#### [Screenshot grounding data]
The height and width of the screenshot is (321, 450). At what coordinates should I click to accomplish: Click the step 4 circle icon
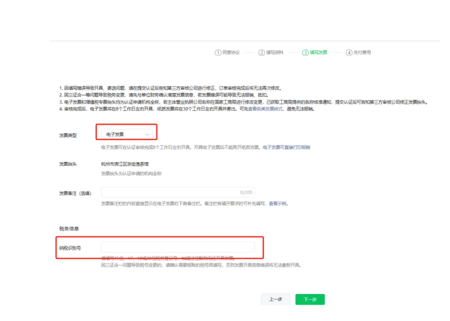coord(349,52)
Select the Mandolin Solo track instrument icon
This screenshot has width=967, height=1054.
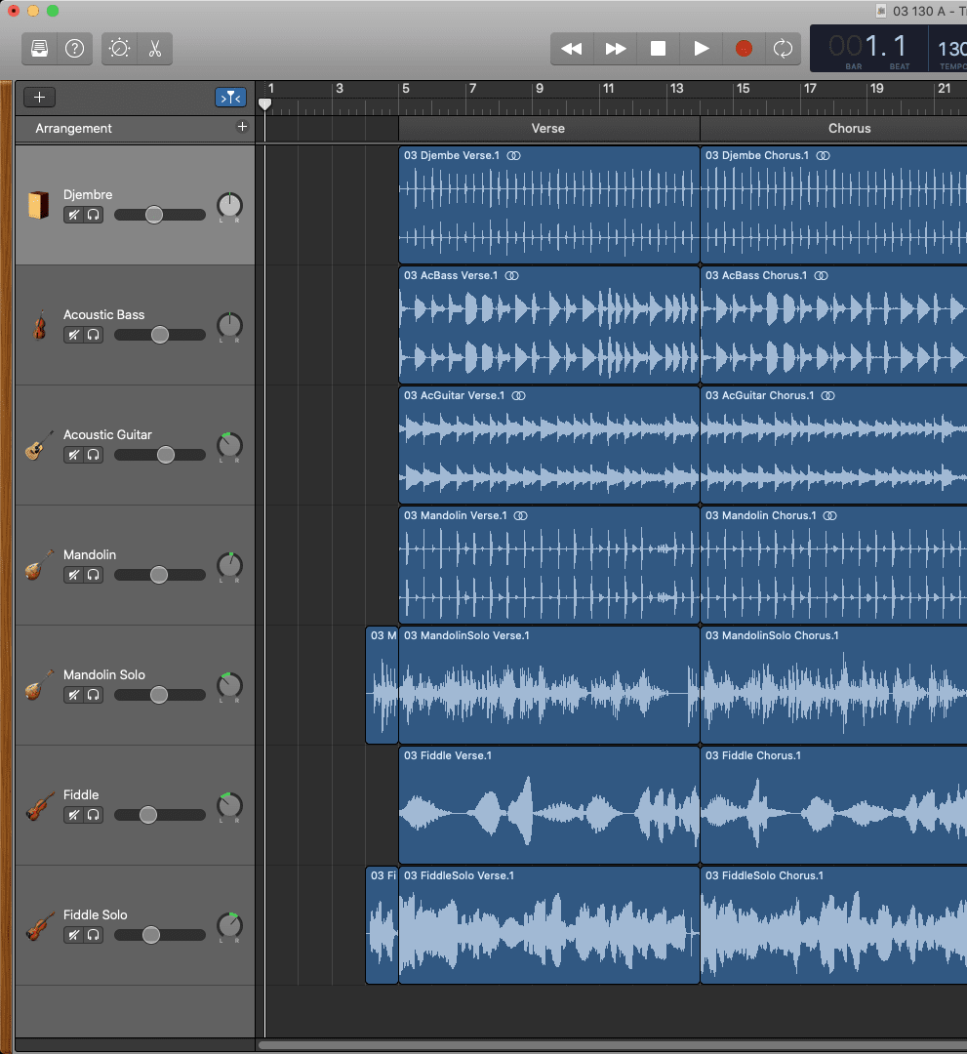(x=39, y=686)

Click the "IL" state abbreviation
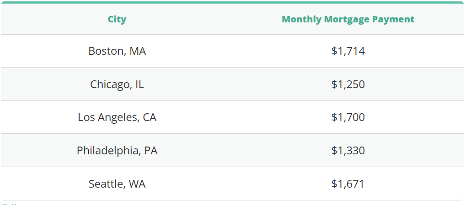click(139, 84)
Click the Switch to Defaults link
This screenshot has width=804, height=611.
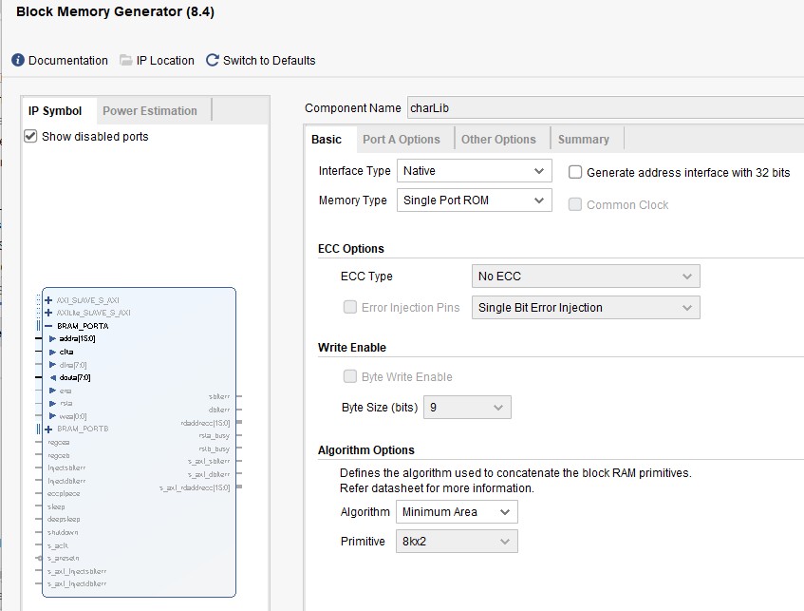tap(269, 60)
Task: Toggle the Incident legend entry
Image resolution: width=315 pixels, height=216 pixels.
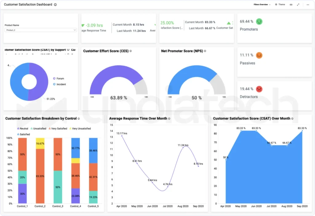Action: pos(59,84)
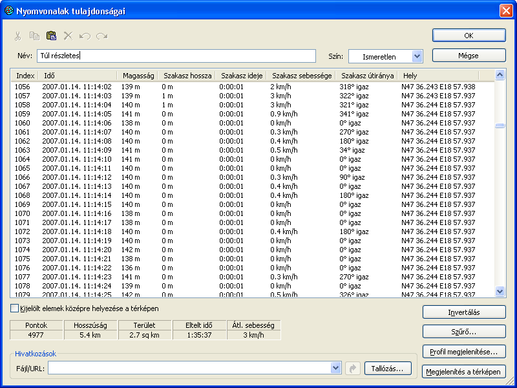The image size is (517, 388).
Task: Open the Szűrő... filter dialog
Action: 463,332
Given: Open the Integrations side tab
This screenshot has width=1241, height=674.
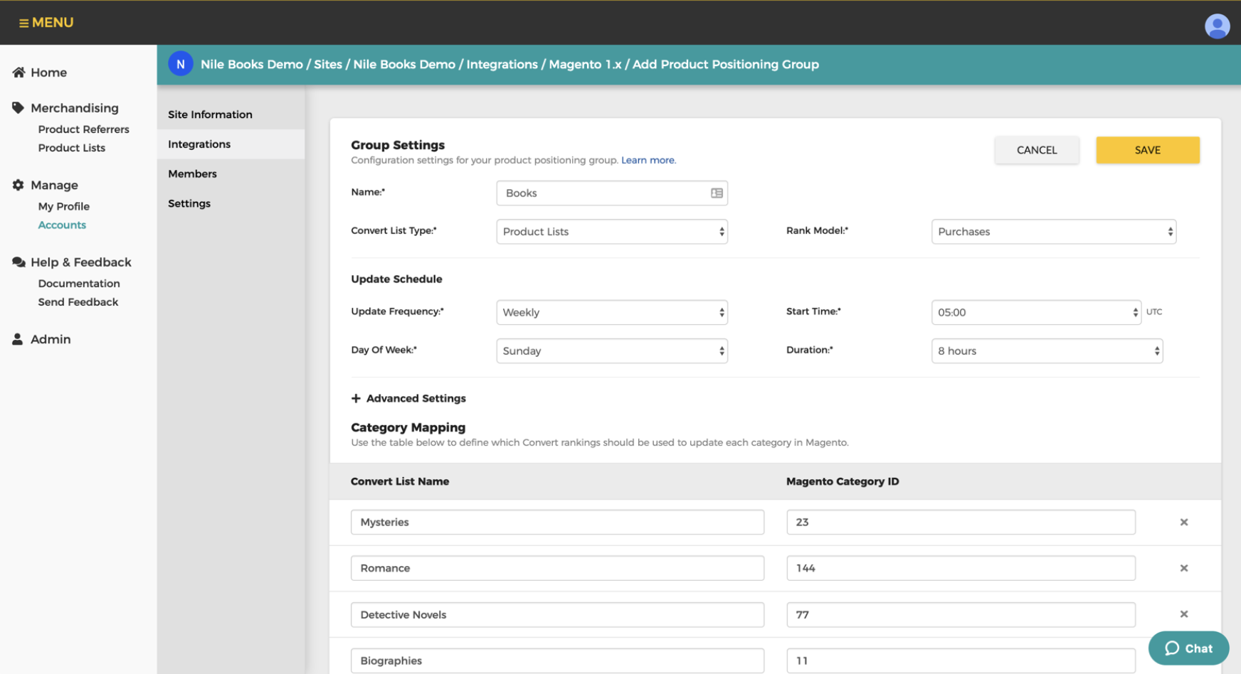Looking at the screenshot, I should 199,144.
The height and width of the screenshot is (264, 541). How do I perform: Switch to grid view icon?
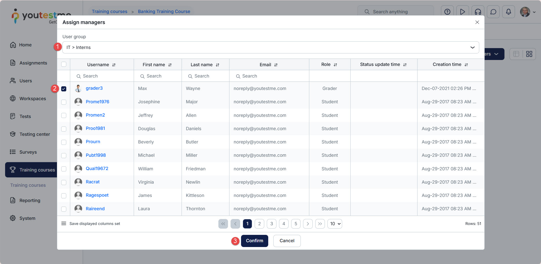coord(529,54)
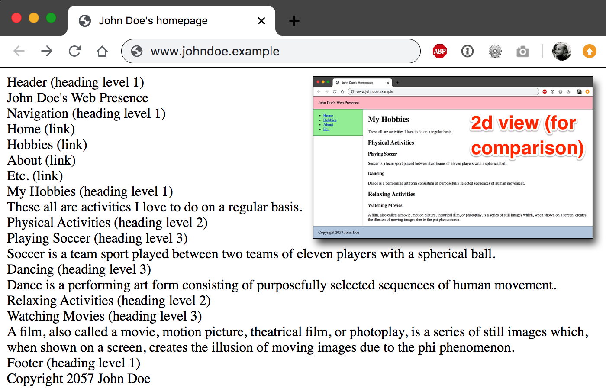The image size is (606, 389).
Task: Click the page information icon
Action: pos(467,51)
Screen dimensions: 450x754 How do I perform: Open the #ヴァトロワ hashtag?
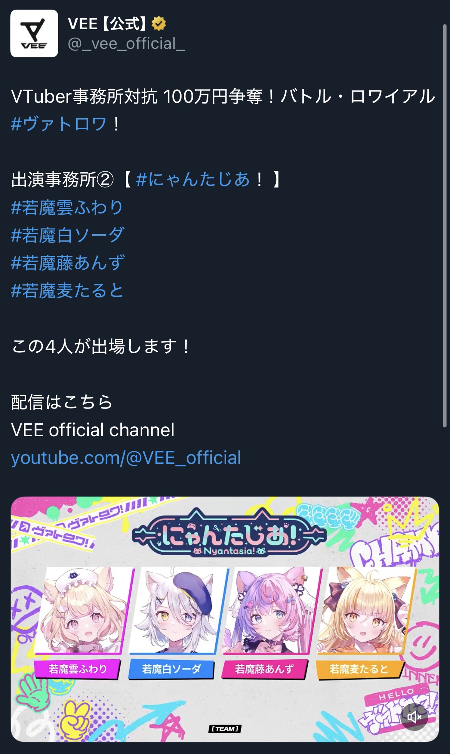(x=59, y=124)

#### [About this task]
Although the records contain pictures, your copy should hold only the text, reproduced exactly.

#### [Exercise result]
The height and width of the screenshot is (321, 450). At what coordinates should I click to accomplish: Click the step 4 circle icon
coord(349,52)
Select the Mandolin Solo track instrument icon
This screenshot has width=967, height=1054.
(x=39, y=686)

Click the "IL" state abbreviation
click(139, 84)
Click the Switch to Defaults link
This screenshot has width=804, height=611.
tap(269, 60)
Task: Toggle the Incident legend entry
Image resolution: width=315 pixels, height=216 pixels.
Action: pos(59,84)
The image size is (517, 388).
Task: Open the Szűrő... filter dialog
Action: 463,332
Given: Open the Integrations side tab
This screenshot has width=1241, height=674.
Looking at the screenshot, I should 199,144.
The height and width of the screenshot is (264, 541). How do I perform: Switch to grid view icon?
coord(529,54)
The image size is (606, 389).
Task: Click the page information icon
Action: pos(467,51)
Screen dimensions: 450x754 How do I perform: Open the #ヴァトロワ hashtag?
(x=59, y=124)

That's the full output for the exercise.